La perte d’huile est localisée. Elle provient du bouchon d’une sonde appelée Master Chip Detector. Cette dernière n’est rien d’autre qu’une barre aimantée qui fait irruption dans le circuit d’huile de chaque réacteur. Elle est régulièrement inspectée et si on découvre qu’elle est couverte de particules de métal, ceci signifie qu’une pièce du réacteur est entrain de s’user de manière anormale.

Initialement, la sonde devait être dévissée toutes les 250 heures de vol et inspectée en laboratoire puis nettoyée et remise en place. Cependant, suite à des pannes un peu trop fréquentes sur les réacteurs de type Rolls-Royce RB211, la FAA recommanda aux opérateurs de réaliser cette opération toutes les 25 heures de vol. Suite à ce changement, rien que chez Eastern, plus de 100’000 analyses de sonde ont eu lieu en deux ans.

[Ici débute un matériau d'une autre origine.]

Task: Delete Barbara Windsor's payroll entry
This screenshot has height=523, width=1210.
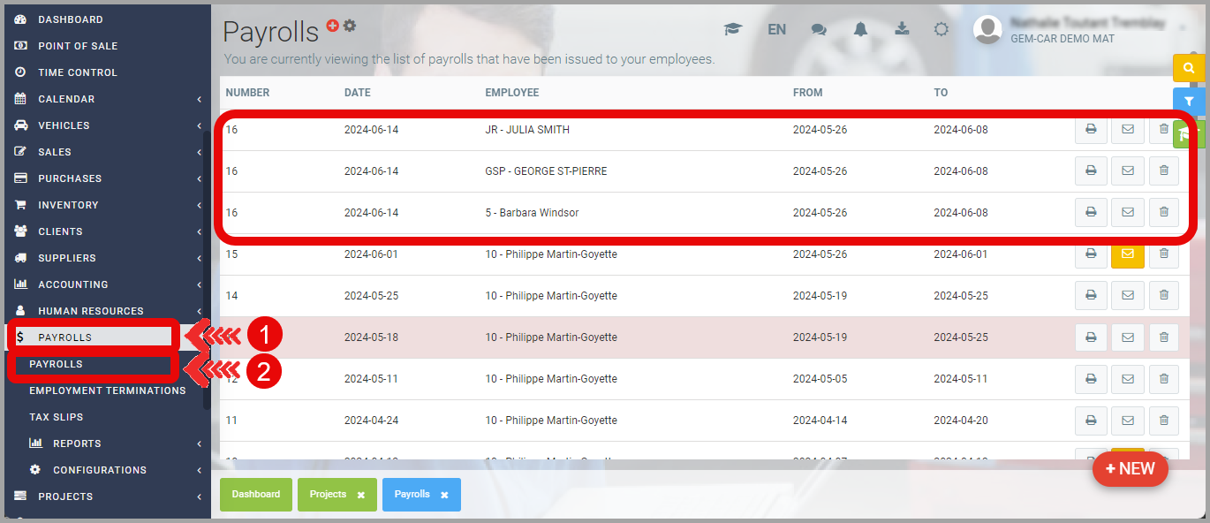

Dans la nuit de l’incident, deux mécaniciens sont désignés pour aller retirer les sondes sur le Tristar. Ceux-ci se dirigent alors vers le magasin pour chercher des sondes en retour de laboratoire pour remplacer celles qu’ils vont enlever. Contrairement à leur habitude, ils ne trouvent aucune sonde. La seule chose qui le reste à faire est d’aller à la réserve de pièces détachées pour prendre 3 sondes neuves.

Ces mécaniciens n’avaient jamais déballé de sondes neuves et se trouvent donc piégés par une subtilité qu’ils ne remarquent pas : sur ces dernières, aucun joint n’est installé. Les joints sont plutôt fournis dans un petit sachet en plastique attaché à chaque sonde. De plus, et contrairement à l’ancienne procédure, les mécaniciens ne sont plus obligés de faire tourner le réacteur pour vérifier les fuites d’huile éventuelles après le remplacement des sondes.

Le premier mécanicien s’attaqua au réacteur 1 à la lumière d’une lampe frontale. Allant au feeling, il atteignit la sonde qu’il dévissa et mis de côté. Immédiatement, il vissa une neuve à sa place. Il ne remarqua aucune différence entre les sondes. Par la suite, il contourna l’appareil et travailla sur le réacteur 3.

Perché sur une passerelle, un autre mécanicien intervenait sur le réacteur 2. Sur la sonde donnée par son collègue, un Service Tag était collé. Ceci signifie habituellement que la pièce estprête à être posée sur un avion. Il n’est pas d’usage que ces pièces aient encore besoin de modifications avant d’être opérationnelles. De plus, telle qu’elle lui a été transmise, la sonde n’était accompagnée d’aucune autre pièce, série de joints ou documentation. D’une main, il retire la sonde et de l’autre, il bloque l’ouverture pour éviter que l’huile ne coule. Puis, à tâtons, il trouve la nouvelle sonde et la revisse à la place de celle qu’il a déposée.

Aussi simple qu’elle puisse avoir l’air, cette procédure avait déjà causé des soucis chez Eastern. Plus d’une douzaine de fois, des réacteurs ont du être arrêtés en vol. Soit les sondes n’étaient pas munies de joints, soit ceux-ci étaient en mauvais état. Dans 3 cas au moins, les sondes avaient été retirées mais pas du tout remplacées provoquant des fuites massives d’huile de lubrification.

Par la suite, les bouchons des sondes furent modifiés. Pour faire bonne mesure, chaque technicien reçut un complément de formation pour leur manipulation.